### Task directions
Copy everything from the line containing "Find the location" down to the line containing "column-header-trigger-sms: Trigger SMS", switching "screen" to "display" and changing nothing else. Leave the pictures out.
==========
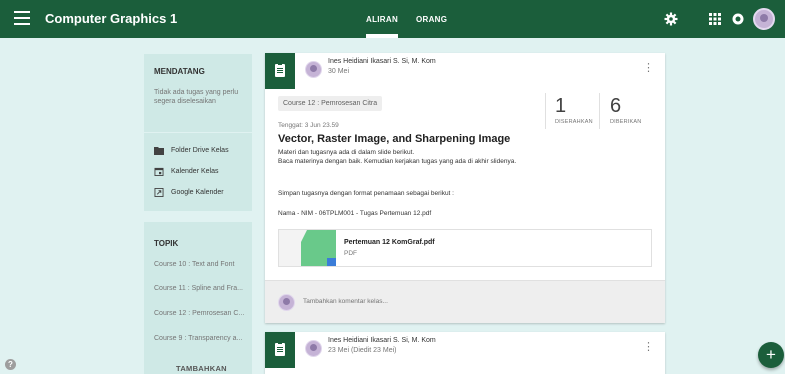  I want to click on attachment-pdf: Pertemuan 12 KomGraf.pdf PDF, so click(465, 248).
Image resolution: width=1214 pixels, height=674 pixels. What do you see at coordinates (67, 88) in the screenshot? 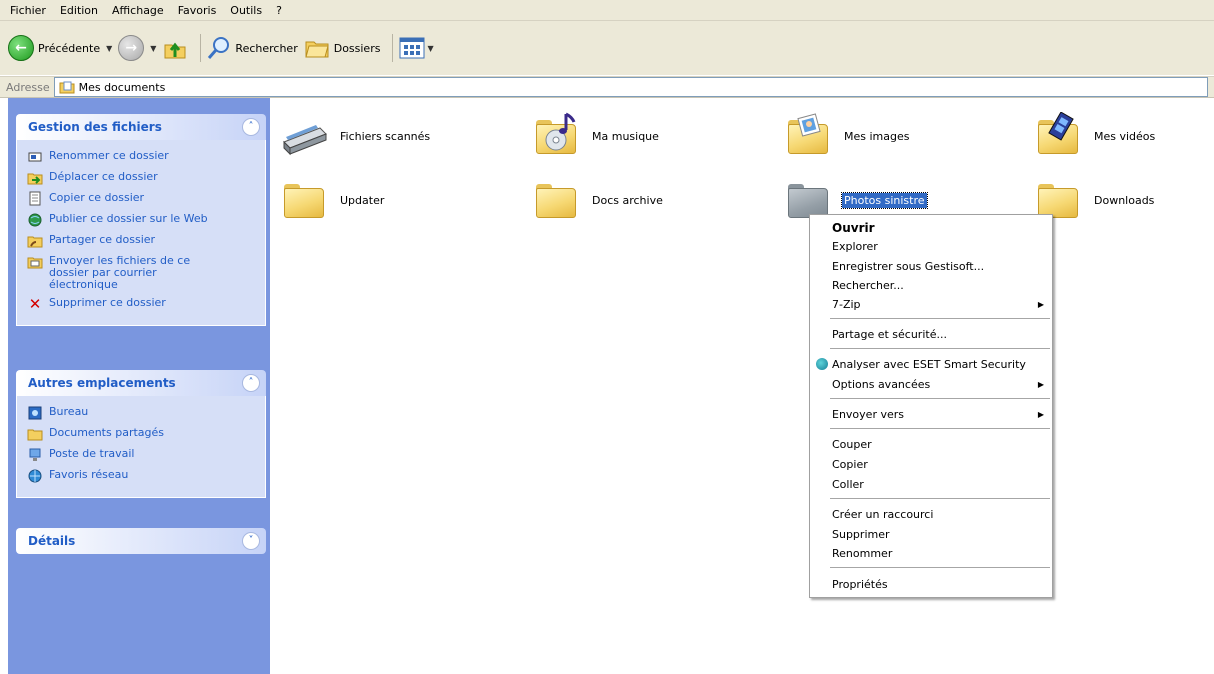
I see `my-documents-icon` at bounding box center [67, 88].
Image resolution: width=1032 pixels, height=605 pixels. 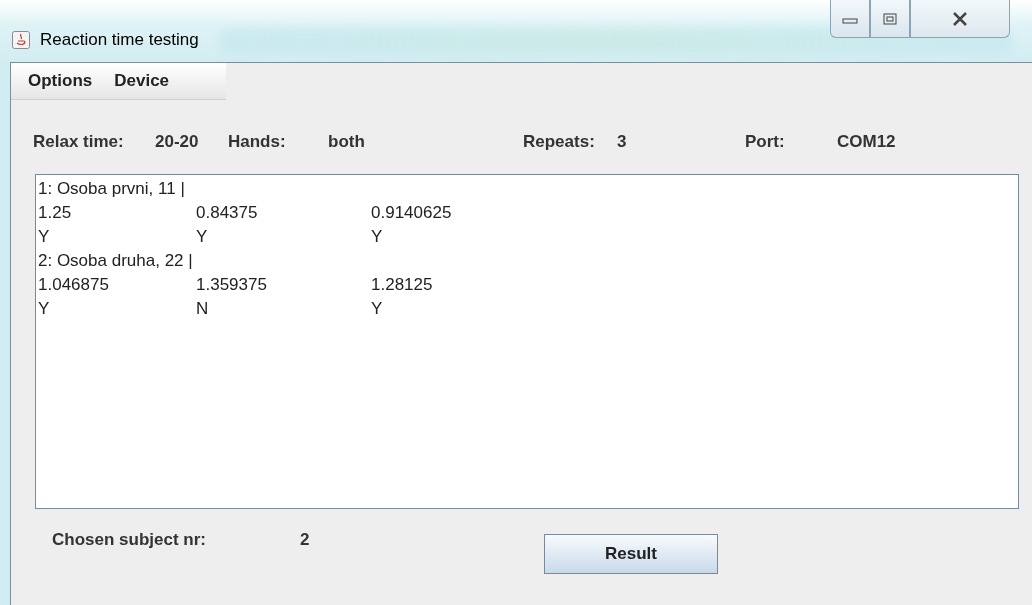 What do you see at coordinates (232, 285) in the screenshot?
I see `time-value: 1.359375` at bounding box center [232, 285].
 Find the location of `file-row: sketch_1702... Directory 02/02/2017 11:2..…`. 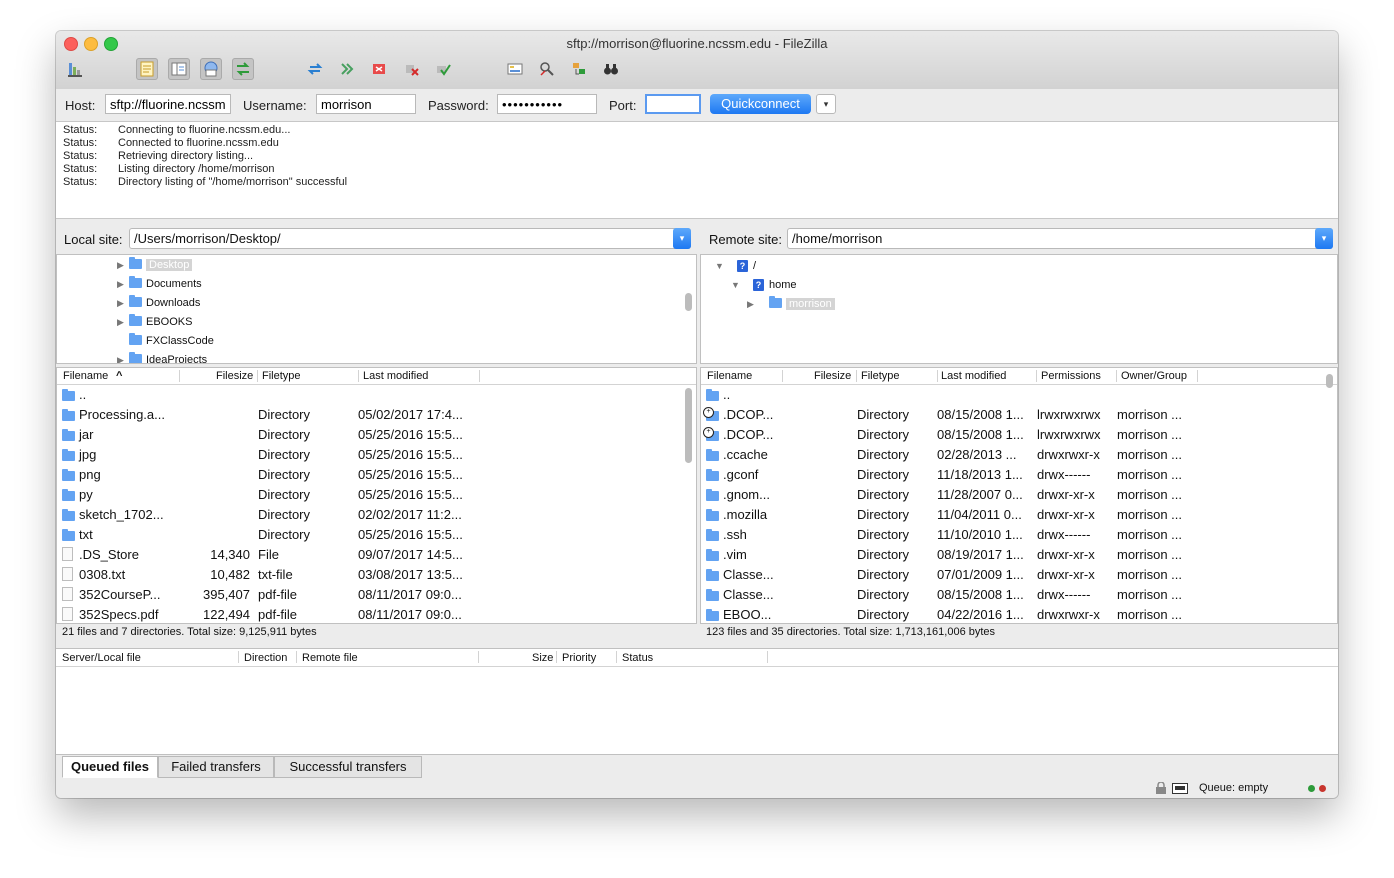

file-row: sketch_1702... Directory 02/02/2017 11:2..… is located at coordinates (376, 515).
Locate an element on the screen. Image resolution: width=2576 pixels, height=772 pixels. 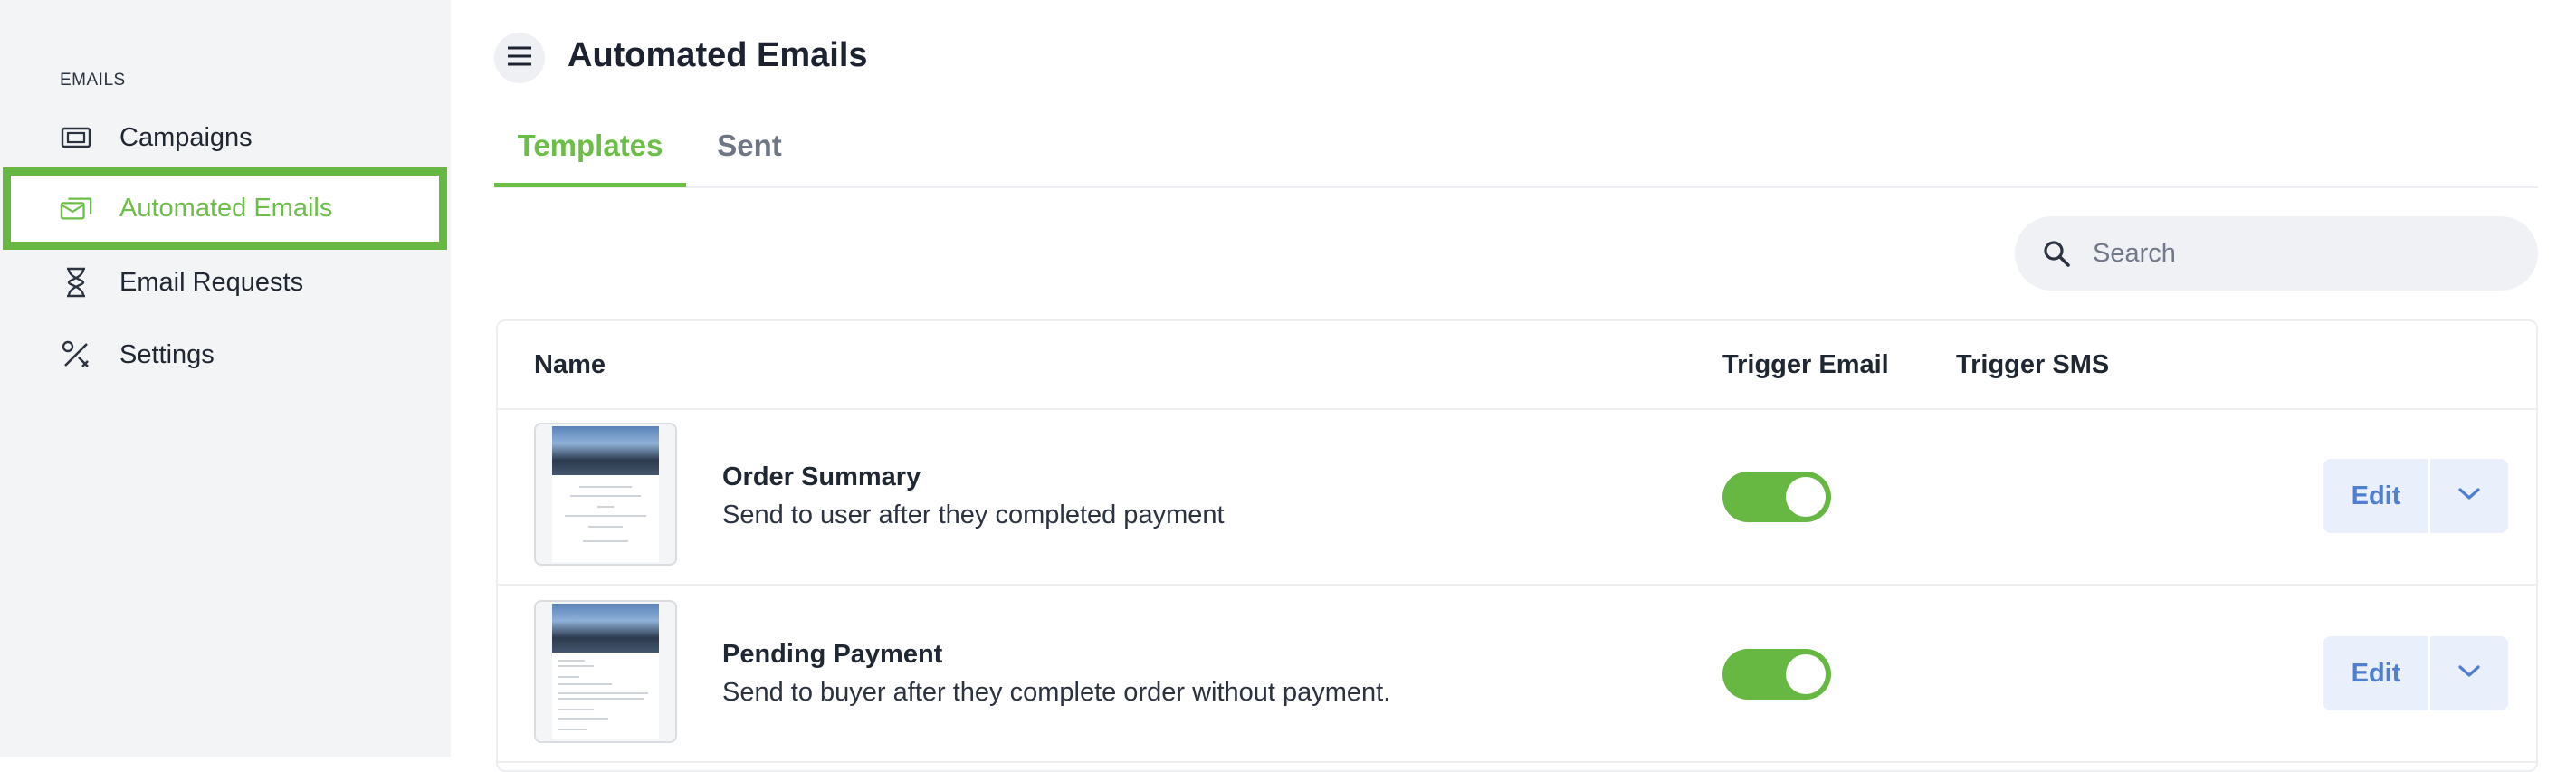
column-header-trigger-sms: Trigger SMS is located at coordinates (2033, 364).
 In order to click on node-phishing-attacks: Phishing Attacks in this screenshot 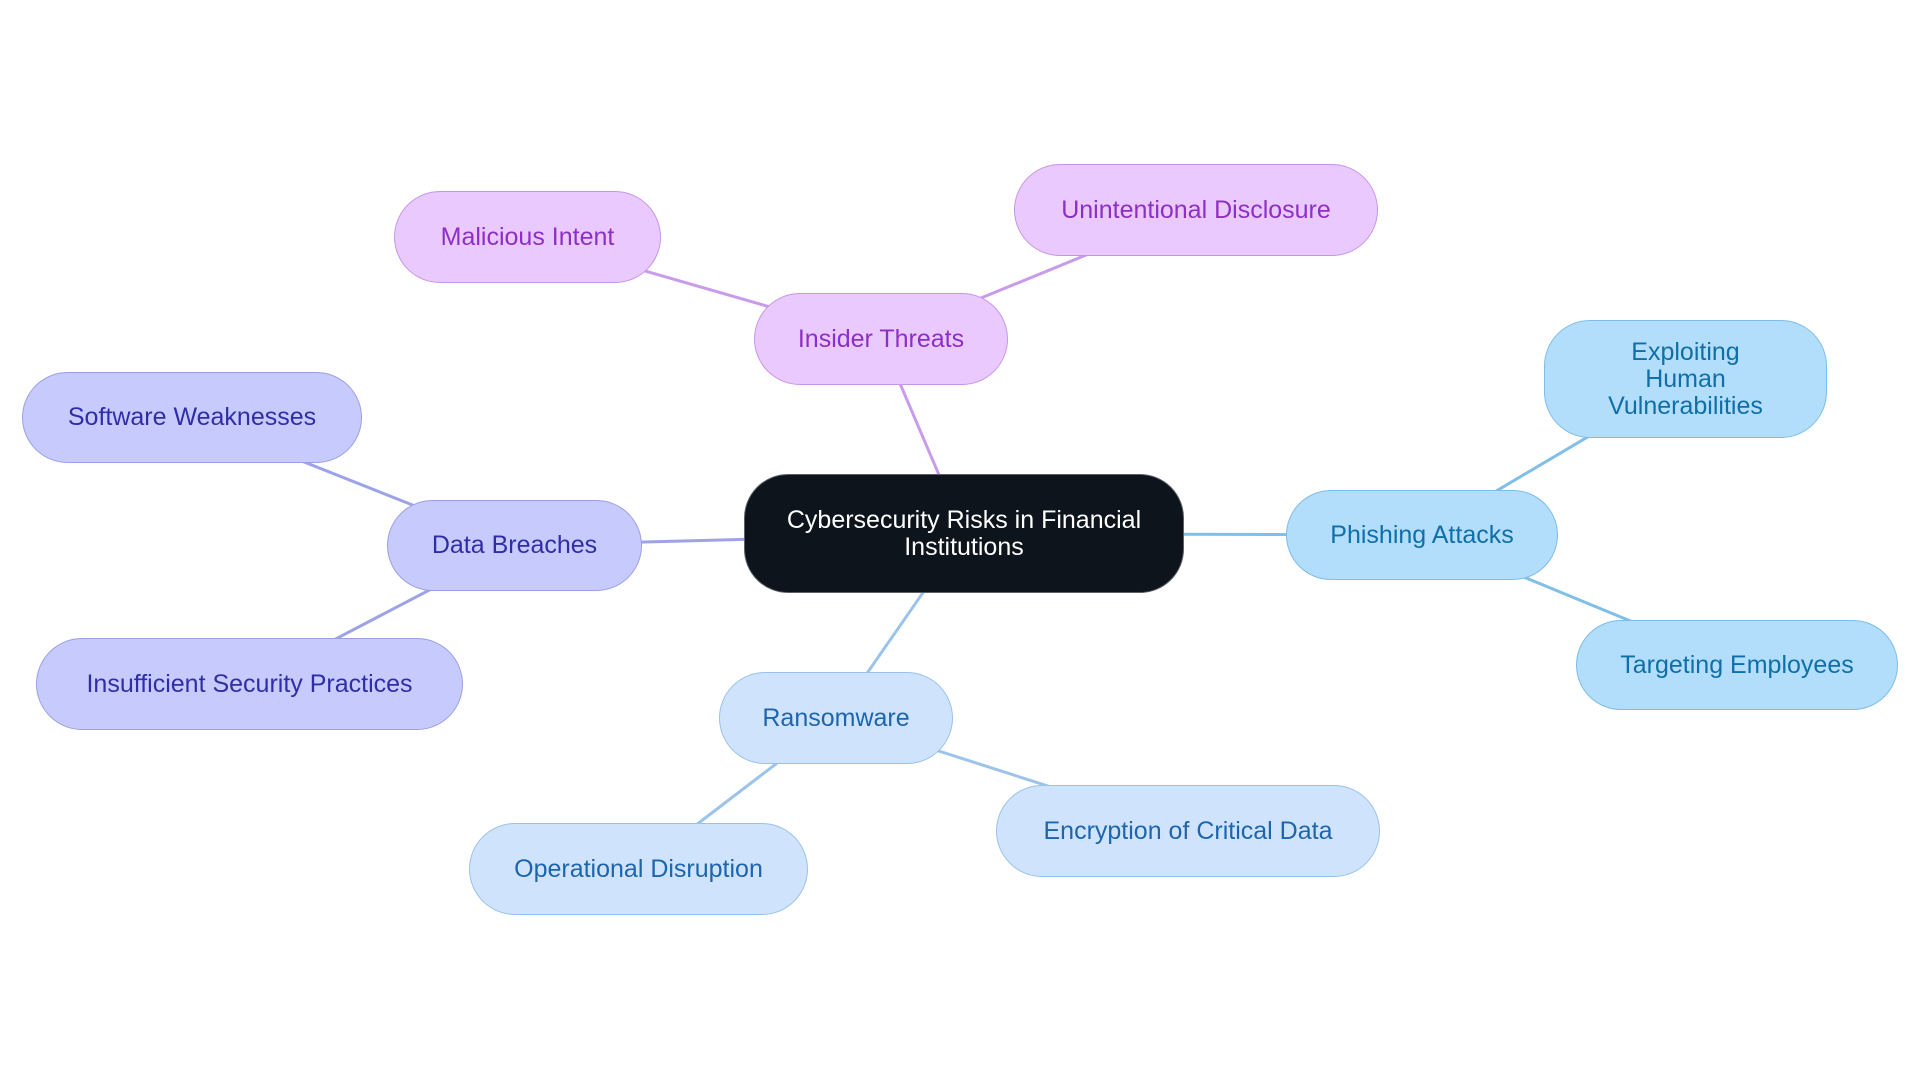, I will do `click(1422, 535)`.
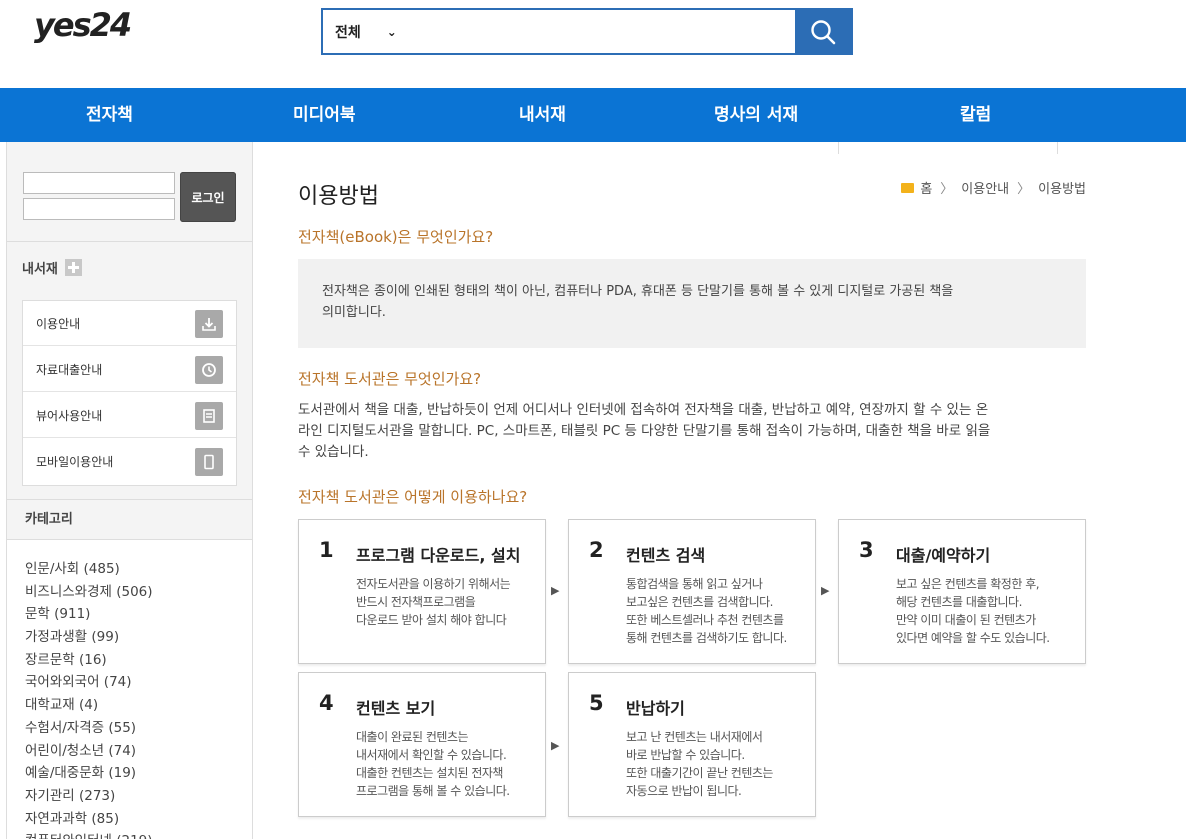  Describe the element at coordinates (686, 755) in the screenshot. I see `step-description-line: 바로 반납할 수 있습니다.` at that location.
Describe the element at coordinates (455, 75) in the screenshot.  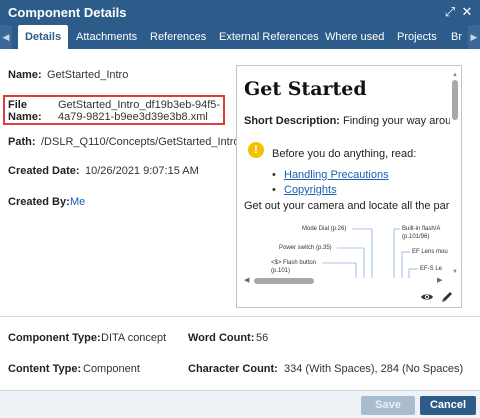
I see `scroll-up-icon: ▲` at that location.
==========
### Task result
 Find the location of `file-row: sketch_1702... Directory 02/02/2017 11:2..…`. 

file-row: sketch_1702... Directory 02/02/2017 11:2..… is located at coordinates (376, 515).
Locate an element on the display. Image resolution: width=2576 pixels, height=772 pixels. 
column-header-trigger-sms: Trigger SMS is located at coordinates (2033, 364).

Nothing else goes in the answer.